Macroeconomia

Evidências da subnotificação de desligamentos do Caged

19 out 2020

A pandemia teve um grande impacto sobre o mercado de trabalho, mas também introduziu grandes dúvidas sobre a análise relacionada a este, principalmente no período de recuperação. Em relação ao Caged, por exemplo, para o qual empresas registram admissões e desligamentos de empregos com carteira assinada, o Gráfico abaixo mostra que, após acumular uma redução de quase 1,5 milhão de vagas com carteira assinada entre março e junho, o Caged registrou saldo positivo de mais de 150 mil em julho e agosto.

Fonte: Elaboração própria com dados do Ministério do Trabalho

Tal saldo é inesperado, principalmente pelo de fato de que seu nível foi o maior desde dezembro de 2011. Mostra-se também enigmática a relação desses dados com outros. Por exemplo, a Pesquisa Nacional por Amostra de Domicílios Contínua (PNADC) e a PNAD Covid-19 registraram até julho queda do número de empregos formais com carteira assinada (em agosto essa última mostrou pequena recuperação). Ainda que tais pesquisas jamais tenham mostrado total equivalência, a distância entre elas aumentou expressivamente durante a pandemia.

Decompondo o saldo por admissões e desligamentos, temos que o primeiro grupo, após uma intensa queda a partir de março, que se aprofundou em abril, começou a crescer quase linearmente a partir de maio, seguindo uma mesma tendência e estando, em agosto, em um nível próximo da média de 2019. Já os desligamentos, por sua vez, após sensível alta entre março e abril, despencaram a partir de maio, chegando ao menor nível em agosto, com apenas parcial recuperação em agosto.

Fonte: Elaboração própria com dados do Ministério do Trabalho

Há duas principais hipóteses para a grande queda de desligamentos no Caged: (1) Efetividade do Programa de Manutenção do Emprego e Renda (BEm), e; (2) Subnotificação por parte das empresas. Em parte, é possível esperar que a primeira hipótese tenha um papel – no entanto, isso não faria com que a série recente desse registro estivesse com o desalinhamento em relação às outras pesquisas em alta.

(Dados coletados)
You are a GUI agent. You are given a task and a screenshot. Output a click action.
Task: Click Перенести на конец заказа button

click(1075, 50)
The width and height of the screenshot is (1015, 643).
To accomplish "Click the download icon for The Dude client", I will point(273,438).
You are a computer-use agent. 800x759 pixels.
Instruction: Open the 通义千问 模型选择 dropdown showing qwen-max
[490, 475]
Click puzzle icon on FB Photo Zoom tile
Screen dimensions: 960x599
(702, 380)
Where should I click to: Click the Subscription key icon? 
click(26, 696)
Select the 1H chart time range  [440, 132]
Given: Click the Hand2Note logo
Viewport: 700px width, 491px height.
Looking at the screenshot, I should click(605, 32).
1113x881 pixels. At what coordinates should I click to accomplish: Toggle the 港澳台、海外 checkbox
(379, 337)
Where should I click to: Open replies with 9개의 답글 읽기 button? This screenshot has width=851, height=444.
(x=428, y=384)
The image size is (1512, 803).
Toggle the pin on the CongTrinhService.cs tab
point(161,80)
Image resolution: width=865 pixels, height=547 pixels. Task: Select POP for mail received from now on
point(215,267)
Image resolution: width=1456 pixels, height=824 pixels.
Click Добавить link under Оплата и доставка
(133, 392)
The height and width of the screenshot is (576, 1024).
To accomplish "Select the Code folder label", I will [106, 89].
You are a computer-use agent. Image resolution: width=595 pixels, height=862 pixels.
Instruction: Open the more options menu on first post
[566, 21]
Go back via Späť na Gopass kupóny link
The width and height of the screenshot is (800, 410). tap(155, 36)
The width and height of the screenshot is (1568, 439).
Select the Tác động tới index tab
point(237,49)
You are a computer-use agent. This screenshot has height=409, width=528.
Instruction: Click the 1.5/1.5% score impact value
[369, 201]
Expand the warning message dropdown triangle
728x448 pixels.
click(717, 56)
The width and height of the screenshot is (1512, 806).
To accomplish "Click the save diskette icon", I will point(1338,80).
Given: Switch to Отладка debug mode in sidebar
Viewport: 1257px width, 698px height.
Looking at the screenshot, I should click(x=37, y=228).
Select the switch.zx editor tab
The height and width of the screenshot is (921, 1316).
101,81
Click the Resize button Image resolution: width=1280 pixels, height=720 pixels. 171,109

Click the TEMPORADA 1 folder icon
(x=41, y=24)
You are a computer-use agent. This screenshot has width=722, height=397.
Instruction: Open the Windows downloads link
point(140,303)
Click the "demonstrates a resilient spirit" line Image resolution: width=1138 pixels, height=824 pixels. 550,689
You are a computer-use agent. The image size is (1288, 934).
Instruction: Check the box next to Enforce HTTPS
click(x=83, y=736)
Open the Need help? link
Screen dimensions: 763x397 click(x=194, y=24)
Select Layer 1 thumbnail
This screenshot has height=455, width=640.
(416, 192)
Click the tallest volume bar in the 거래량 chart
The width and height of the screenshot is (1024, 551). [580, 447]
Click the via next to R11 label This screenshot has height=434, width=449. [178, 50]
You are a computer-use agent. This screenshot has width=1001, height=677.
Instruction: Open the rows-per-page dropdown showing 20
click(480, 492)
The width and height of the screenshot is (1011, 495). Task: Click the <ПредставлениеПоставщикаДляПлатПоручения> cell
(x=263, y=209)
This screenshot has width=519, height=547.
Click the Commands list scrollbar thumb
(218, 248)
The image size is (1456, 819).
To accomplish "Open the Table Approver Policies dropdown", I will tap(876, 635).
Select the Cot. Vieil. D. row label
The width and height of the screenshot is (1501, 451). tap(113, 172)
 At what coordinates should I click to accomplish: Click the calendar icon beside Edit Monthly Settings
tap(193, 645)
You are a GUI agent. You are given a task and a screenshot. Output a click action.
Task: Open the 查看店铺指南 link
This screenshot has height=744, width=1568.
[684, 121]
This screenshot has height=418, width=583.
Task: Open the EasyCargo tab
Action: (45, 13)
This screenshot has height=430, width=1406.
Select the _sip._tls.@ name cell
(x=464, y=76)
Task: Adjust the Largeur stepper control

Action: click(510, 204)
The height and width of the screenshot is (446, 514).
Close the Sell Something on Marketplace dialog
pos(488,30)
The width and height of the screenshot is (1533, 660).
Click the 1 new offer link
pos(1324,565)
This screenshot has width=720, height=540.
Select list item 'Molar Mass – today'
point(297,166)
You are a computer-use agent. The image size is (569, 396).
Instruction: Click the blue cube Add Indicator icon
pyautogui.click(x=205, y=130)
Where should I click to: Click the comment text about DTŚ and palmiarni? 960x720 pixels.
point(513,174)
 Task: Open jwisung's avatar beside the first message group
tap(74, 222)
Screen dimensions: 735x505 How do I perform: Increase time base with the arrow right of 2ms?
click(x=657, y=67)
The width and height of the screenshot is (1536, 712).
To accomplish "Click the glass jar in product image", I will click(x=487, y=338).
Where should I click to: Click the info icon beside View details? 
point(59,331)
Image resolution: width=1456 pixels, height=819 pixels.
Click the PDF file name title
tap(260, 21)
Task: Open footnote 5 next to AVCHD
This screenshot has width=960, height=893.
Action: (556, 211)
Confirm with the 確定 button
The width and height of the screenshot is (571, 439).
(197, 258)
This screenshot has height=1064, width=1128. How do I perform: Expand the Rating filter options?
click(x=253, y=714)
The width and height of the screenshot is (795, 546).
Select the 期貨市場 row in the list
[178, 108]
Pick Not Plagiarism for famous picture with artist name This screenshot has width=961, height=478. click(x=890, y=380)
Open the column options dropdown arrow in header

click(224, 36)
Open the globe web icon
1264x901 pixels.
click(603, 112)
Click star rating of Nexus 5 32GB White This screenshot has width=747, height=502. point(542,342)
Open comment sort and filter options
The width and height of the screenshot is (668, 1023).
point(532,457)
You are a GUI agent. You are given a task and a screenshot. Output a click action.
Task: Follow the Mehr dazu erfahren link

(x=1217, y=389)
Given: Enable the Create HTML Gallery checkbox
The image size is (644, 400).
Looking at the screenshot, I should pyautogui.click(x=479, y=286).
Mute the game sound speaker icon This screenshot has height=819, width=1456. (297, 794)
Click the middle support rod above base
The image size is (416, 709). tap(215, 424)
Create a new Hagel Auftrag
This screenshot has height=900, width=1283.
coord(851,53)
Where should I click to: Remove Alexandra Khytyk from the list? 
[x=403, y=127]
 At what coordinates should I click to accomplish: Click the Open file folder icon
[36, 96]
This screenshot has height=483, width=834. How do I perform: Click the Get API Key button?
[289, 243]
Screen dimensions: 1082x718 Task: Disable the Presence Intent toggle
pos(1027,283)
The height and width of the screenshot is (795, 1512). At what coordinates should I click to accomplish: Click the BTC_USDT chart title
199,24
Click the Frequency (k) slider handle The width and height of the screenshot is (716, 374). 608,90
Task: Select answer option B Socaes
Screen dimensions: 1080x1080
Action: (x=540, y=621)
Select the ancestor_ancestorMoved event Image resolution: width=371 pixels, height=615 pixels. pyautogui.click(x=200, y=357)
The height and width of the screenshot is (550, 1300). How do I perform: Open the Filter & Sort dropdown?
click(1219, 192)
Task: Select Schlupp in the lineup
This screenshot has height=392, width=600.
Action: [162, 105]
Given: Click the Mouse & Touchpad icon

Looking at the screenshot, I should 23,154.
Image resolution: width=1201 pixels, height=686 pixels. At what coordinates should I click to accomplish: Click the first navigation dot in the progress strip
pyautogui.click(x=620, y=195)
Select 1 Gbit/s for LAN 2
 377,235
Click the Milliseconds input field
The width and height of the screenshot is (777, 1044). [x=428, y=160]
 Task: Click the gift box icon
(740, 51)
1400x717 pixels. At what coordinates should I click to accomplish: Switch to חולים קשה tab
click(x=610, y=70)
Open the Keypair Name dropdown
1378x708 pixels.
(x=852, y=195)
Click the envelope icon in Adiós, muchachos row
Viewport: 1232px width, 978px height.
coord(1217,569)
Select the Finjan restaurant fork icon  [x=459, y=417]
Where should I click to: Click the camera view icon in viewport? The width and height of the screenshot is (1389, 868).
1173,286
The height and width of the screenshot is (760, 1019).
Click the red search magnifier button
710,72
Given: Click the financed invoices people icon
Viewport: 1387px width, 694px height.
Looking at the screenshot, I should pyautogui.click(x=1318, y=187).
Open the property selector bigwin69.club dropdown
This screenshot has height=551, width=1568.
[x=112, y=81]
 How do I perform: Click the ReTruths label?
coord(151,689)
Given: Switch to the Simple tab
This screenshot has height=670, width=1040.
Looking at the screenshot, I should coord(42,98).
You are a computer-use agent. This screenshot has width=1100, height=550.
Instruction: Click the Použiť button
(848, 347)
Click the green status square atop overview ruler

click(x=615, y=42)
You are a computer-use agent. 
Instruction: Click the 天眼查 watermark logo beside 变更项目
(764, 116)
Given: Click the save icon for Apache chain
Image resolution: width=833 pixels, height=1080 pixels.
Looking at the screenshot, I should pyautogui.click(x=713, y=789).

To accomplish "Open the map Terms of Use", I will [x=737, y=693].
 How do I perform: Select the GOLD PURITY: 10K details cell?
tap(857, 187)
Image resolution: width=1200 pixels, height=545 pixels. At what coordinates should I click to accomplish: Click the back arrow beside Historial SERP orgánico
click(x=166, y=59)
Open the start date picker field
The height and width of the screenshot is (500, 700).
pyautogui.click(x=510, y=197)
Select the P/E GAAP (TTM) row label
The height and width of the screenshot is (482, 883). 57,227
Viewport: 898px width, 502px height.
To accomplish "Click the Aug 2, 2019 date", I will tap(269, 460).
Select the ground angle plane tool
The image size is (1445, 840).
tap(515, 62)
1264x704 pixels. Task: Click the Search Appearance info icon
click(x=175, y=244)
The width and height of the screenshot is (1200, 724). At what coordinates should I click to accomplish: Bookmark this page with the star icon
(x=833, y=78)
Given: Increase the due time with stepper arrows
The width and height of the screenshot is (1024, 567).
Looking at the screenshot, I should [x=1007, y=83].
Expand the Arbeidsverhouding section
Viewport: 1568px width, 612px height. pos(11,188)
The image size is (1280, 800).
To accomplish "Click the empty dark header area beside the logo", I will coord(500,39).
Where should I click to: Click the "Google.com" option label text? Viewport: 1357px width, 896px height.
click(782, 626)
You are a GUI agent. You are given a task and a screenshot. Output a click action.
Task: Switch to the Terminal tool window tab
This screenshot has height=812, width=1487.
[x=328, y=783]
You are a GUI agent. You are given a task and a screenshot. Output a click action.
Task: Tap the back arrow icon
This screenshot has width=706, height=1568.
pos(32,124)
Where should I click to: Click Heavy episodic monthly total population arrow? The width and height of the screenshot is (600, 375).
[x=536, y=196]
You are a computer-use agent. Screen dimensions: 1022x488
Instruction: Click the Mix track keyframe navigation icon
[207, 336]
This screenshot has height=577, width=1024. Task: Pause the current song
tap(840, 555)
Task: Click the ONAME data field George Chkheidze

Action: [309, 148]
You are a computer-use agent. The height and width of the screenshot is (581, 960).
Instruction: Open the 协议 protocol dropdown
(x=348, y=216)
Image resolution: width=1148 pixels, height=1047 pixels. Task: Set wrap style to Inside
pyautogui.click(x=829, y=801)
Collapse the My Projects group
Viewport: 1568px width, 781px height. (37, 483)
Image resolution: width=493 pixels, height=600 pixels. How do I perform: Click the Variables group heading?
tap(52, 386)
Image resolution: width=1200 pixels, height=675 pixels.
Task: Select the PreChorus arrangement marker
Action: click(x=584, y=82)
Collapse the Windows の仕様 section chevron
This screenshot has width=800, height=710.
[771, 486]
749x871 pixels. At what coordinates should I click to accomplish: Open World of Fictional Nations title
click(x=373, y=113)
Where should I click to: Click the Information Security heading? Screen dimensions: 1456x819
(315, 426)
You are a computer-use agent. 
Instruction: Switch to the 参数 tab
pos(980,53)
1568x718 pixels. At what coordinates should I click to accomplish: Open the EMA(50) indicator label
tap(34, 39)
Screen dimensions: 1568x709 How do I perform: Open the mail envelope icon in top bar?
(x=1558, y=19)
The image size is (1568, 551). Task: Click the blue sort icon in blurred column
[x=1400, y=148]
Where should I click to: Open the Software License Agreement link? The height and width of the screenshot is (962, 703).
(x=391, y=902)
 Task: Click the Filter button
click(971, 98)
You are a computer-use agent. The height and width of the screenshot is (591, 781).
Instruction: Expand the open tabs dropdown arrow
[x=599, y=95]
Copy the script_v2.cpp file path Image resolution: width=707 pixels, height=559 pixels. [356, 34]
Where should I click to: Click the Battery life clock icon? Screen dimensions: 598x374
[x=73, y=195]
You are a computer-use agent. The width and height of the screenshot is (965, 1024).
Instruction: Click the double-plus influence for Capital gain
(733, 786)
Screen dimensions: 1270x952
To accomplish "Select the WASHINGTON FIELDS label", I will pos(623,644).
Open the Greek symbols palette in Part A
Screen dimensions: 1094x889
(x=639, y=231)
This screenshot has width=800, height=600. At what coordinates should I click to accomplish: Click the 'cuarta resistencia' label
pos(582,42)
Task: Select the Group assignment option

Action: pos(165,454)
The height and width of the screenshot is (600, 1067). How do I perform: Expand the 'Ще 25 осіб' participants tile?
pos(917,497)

▶ **Problema a resolver**
De acordo com o texto sobre a subnotificação de desligamentos no Caged, quais são as duas principais hipóteses para a grande queda de desligamentos?

▶ **Resposta do exercício**
A efetividade do Programa de Manutenção do Emprego e Renda (BEm) e a subnotificação por parte das empresas.